**WHAT YOU NEED TO DO**
Render each line of the records below as a JSON list of strings, one string per line, leaving out blank lines.

**GIVEN ENTRIES**

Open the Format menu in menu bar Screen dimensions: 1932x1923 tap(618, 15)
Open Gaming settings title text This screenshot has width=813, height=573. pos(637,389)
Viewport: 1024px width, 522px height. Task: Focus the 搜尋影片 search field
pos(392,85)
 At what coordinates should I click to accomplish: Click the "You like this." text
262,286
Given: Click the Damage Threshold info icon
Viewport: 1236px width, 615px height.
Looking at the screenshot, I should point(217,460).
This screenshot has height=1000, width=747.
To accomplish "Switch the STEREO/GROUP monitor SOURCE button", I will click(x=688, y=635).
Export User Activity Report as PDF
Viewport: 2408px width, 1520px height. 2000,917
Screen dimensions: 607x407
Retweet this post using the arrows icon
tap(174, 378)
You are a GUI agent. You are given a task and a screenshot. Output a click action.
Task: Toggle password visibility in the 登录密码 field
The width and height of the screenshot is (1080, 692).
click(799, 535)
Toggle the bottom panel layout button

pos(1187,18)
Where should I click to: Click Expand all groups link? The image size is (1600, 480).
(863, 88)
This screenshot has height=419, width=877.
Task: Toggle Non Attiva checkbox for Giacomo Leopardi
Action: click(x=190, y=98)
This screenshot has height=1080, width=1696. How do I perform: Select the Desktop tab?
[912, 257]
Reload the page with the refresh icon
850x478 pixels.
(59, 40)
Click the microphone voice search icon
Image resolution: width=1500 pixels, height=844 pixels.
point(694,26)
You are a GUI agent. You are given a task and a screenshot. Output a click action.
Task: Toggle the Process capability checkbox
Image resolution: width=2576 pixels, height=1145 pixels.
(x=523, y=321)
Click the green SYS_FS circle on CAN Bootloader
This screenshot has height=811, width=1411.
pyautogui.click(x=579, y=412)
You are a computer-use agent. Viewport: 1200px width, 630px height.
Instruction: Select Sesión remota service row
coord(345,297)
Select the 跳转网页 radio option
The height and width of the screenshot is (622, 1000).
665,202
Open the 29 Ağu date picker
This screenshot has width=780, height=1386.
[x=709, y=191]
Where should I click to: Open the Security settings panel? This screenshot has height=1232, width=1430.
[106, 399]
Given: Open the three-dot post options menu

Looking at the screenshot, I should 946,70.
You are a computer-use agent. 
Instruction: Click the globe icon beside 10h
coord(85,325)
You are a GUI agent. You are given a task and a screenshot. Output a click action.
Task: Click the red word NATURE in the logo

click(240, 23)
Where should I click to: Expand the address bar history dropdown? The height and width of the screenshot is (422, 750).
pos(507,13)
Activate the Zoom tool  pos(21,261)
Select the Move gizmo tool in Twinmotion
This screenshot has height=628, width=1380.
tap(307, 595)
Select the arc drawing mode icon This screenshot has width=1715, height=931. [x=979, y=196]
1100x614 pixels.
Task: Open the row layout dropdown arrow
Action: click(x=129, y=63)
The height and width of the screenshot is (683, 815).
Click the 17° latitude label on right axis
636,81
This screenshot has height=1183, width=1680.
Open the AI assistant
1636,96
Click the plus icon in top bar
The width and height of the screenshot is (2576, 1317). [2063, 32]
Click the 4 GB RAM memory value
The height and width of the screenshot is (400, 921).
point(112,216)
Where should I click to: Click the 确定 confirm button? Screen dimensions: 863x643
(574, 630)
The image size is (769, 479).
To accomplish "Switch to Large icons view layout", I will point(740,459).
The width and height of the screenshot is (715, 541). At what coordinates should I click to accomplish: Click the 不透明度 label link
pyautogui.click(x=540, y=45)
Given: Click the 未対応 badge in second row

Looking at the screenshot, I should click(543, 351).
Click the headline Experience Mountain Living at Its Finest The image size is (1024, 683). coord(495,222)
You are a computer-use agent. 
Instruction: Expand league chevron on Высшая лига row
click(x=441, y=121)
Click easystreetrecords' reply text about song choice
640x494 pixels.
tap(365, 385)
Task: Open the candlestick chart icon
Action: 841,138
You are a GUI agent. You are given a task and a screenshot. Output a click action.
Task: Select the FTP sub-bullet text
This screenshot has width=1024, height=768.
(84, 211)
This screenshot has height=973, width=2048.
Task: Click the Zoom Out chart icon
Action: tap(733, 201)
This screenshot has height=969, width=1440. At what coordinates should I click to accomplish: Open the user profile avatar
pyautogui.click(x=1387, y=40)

**ANSWER BELOW**
[
  "Open the Format menu in menu bar Screen dimensions: 1932x1923 tap(618, 15)",
  "Open Gaming settings title text This screenshot has width=813, height=573. pos(637,389)",
  "Viewport: 1024px width, 522px height. Task: Focus the 搜尋影片 search field",
  "pos(392,85)",
  " At what coordinates should I click to accomplish: Click the \"You like this.\" text",
  "262,286",
  "Given: Click the Damage Threshold info icon",
  "Viewport: 1236px width, 615px height.",
  "Looking at the screenshot, I should point(217,460).",
  "This screenshot has height=1000, width=747.",
  "To accomplish \"Switch the STEREO/GROUP monitor SOURCE button\", I will click(x=688, y=635).",
  "Export User Activity Report as PDF",
  "Viewport: 2408px width, 1520px height. 2000,917",
  "Screen dimensions: 607x407",
  "Retweet this post using the arrows icon",
  "tap(174, 378)",
  "You are a GUI agent. You are given a task and a screenshot. Output a click action.",
  "Task: Toggle password visibility in the 登录密码 field",
  "The width and height of the screenshot is (1080, 692).",
  "click(799, 535)",
  "Toggle the bottom panel layout button",
  "pos(1187,18)",
  "Where should I click to: Click Expand all groups link? The image size is (1600, 480).",
  "(863, 88)",
  "This screenshot has height=419, width=877.",
  "Task: Toggle Non Attiva checkbox for Giacomo Leopardi",
  "Action: click(x=190, y=98)",
  "This screenshot has height=1080, width=1696. How do I perform: Select the Desktop tab?",
  "[912, 257]",
  "Reload the page with the refresh icon",
  "850x478 pixels.",
  "(59, 40)",
  "Click the microphone voice search icon",
  "Image resolution: width=1500 pixels, height=844 pixels.",
  "point(694,26)",
  "You are a GUI agent. You are given a task and a screenshot. Output a click action.",
  "Task: Toggle the Process capability checkbox",
  "Image resolution: width=2576 pixels, height=1145 pixels.",
  "(x=523, y=321)",
  "Click the green SYS_FS circle on CAN Bootloader",
  "This screenshot has height=811, width=1411.",
  "pyautogui.click(x=579, y=412)",
  "You are a computer-use agent. Viewport: 1200px width, 630px height.",
  "Instruction: Select Sesión remota service row",
  "coord(345,297)",
  "Select the 跳转网页 radio option",
  "The height and width of the screenshot is (622, 1000).",
  "665,202",
  "Open the 29 Ağu date picker",
  "This screenshot has width=780, height=1386.",
  "[x=709, y=191]",
  "Where should I click to: Open the Security settings panel? This screenshot has height=1232, width=1430.",
  "[106, 399]",
  "Given: Open the three-dot post options menu",
  "Looking at the screenshot, I should 946,70.",
  "You are a computer-use agent. ",
  "Instruction: Click the globe icon beside 10h",
  "coord(85,325)",
  "You are a GUI agent. You are given a task and a screenshot. Output a click action.",
  "Task: Click the red word NATURE in the logo",
  "click(240, 23)",
  "Where should I click to: Expand the address bar history dropdown? The height and width of the screenshot is (422, 750).",
  "pos(507,13)",
  "Activate the Zoom tool  pos(21,261)",
  "Select the Move gizmo tool in Twinmotion",
  "This screenshot has height=628, width=1380.",
  "tap(307, 595)",
  "Select the arc drawing mode icon This screenshot has width=1715, height=931. [x=979, y=196]",
  "1100x614 pixels.",
  "Task: Open the row layout dropdown arrow",
  "Action: click(x=129, y=63)",
  "The height and width of the screenshot is (683, 815).",
  "Click the 17° latitude label on right axis",
  "636,81",
  "This screenshot has height=1183, width=1680.",
  "Open the AI assistant",
  "1636,96",
  "Click the plus icon in top bar",
  "The width and height of the screenshot is (2576, 1317). [2063, 32]",
  "Click the 4 GB RAM memory value",
  "The height and width of the screenshot is (400, 921).",
  "point(112,216)",
  "Where should I click to: Click the 确定 confirm button? Screen dimensions: 863x643",
  "(574, 630)",
  "The image size is (769, 479).",
  "To accomplish \"Switch to Large icons view layout\", I will point(740,459).",
  "The width and height of the screenshot is (715, 541). At what coordinates should I click to accomplish: Click the 不透明度 label link",
  "pyautogui.click(x=540, y=45)",
  "Given: Click the 未対応 badge in second row",
  "Looking at the screenshot, I should click(543, 351).",
  "Click the headline Experience Mountain Living at Its Finest The image size is (1024, 683). coord(495,222)",
  "You are a computer-use agent. ",
  "Instruction: Expand league chevron on Высшая лига row",
  "click(x=441, y=121)",
  "Click easystreetrecords' reply text about song choice",
  "640x494 pixels.",
  "tap(365, 385)",
  "Task: Open the candlestick chart icon",
  "Action: 841,138",
  "You are a GUI agent. You are given a task and a screenshot. Output a click action.",
  "Task: Select the FTP sub-bullet text",
  "This screenshot has width=1024, height=768.",
  "(84, 211)",
  "This screenshot has height=973, width=2048.",
  "Task: Click the Zoom Out chart icon",
  "Action: tap(733, 201)",
  "This screenshot has height=969, width=1440. At what coordinates should I click to accomplish: Open the user profile avatar",
  "pyautogui.click(x=1387, y=40)"
]